> [SHORT TASK]: Rewrite all the items below, replacing "audio duration label" with "audio length label" and keeping everything else the same, but leave the pictures out.

> [DATA EXCERPTS]:
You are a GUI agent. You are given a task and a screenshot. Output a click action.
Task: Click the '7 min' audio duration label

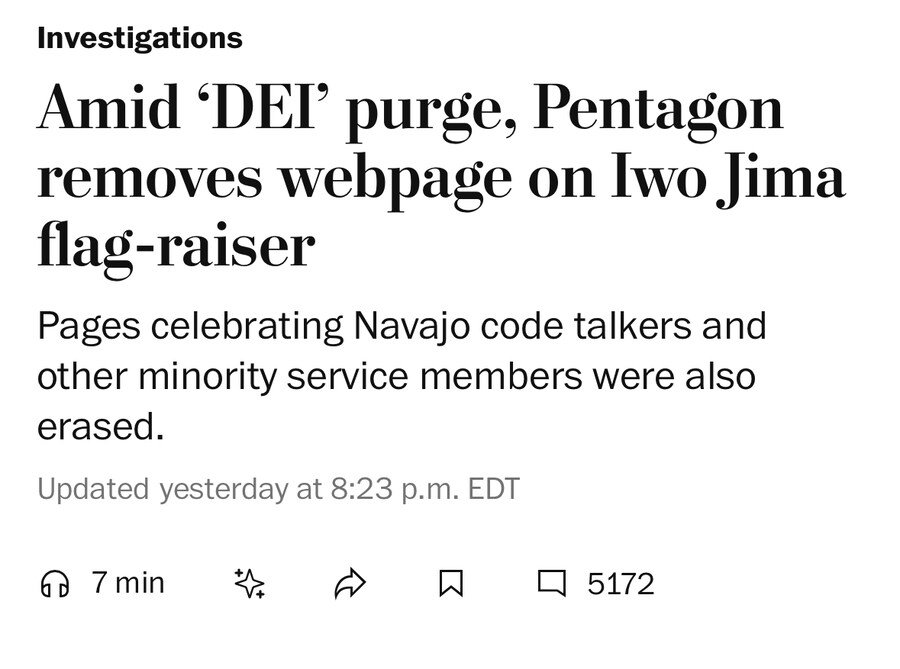(x=128, y=583)
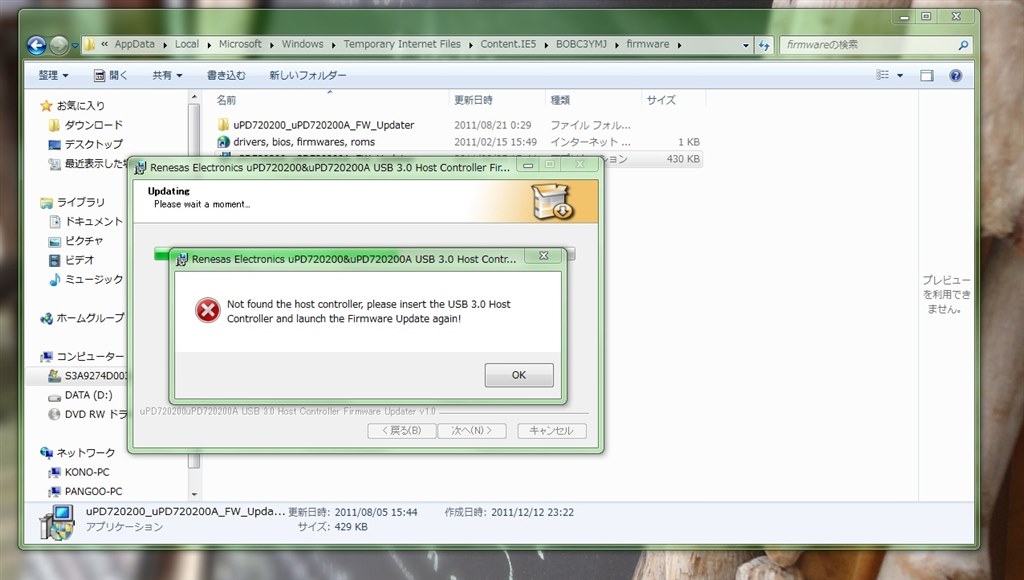
Task: Click 書き込む in the toolbar
Action: [x=226, y=75]
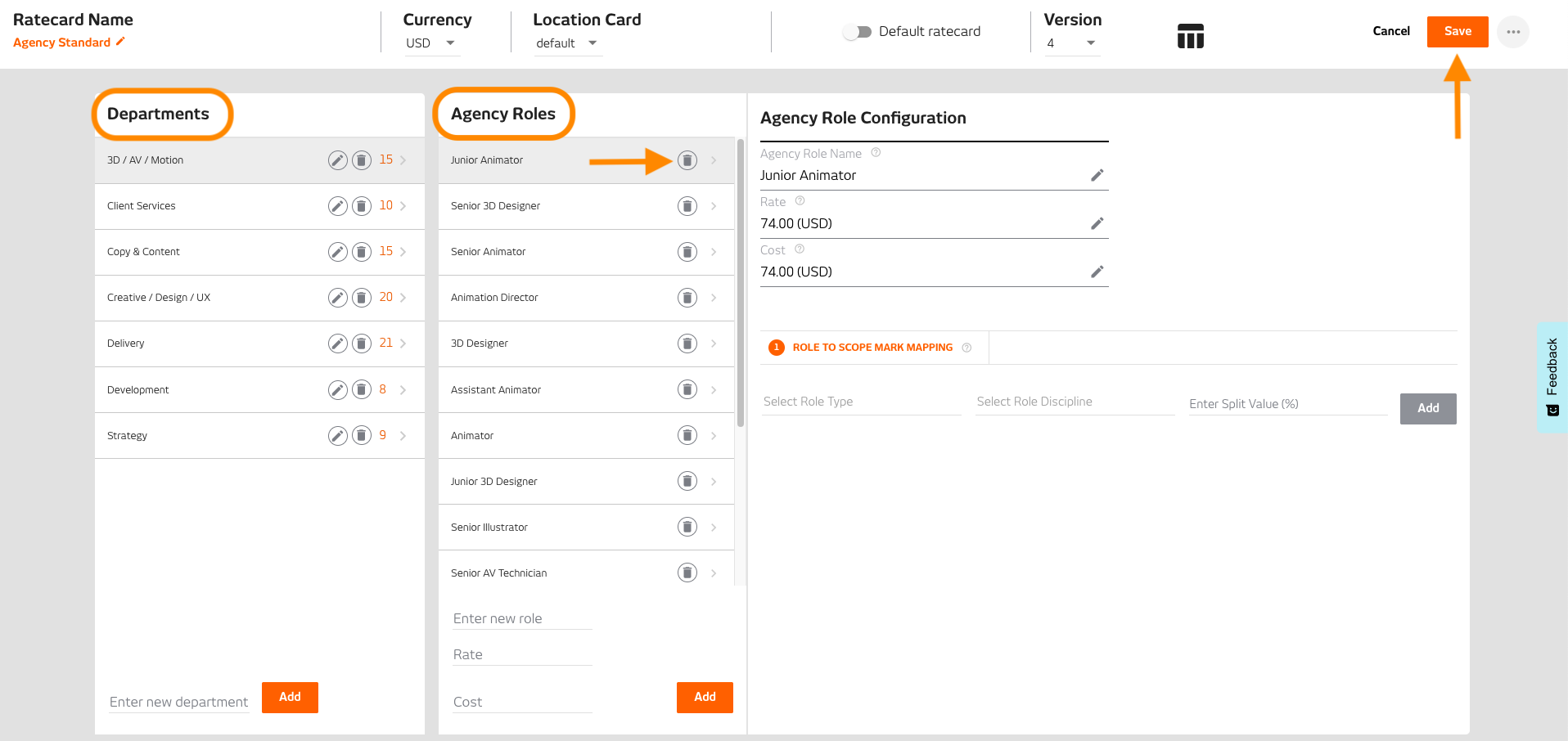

> [THE OUTPUT]:
You are a GUI agent. You are given a task and a screenshot. Output a click action.
Task: Click the '7 min' audio length label

(x=128, y=583)
Task: Click 書き込む in the toolbar
Action: [x=226, y=75]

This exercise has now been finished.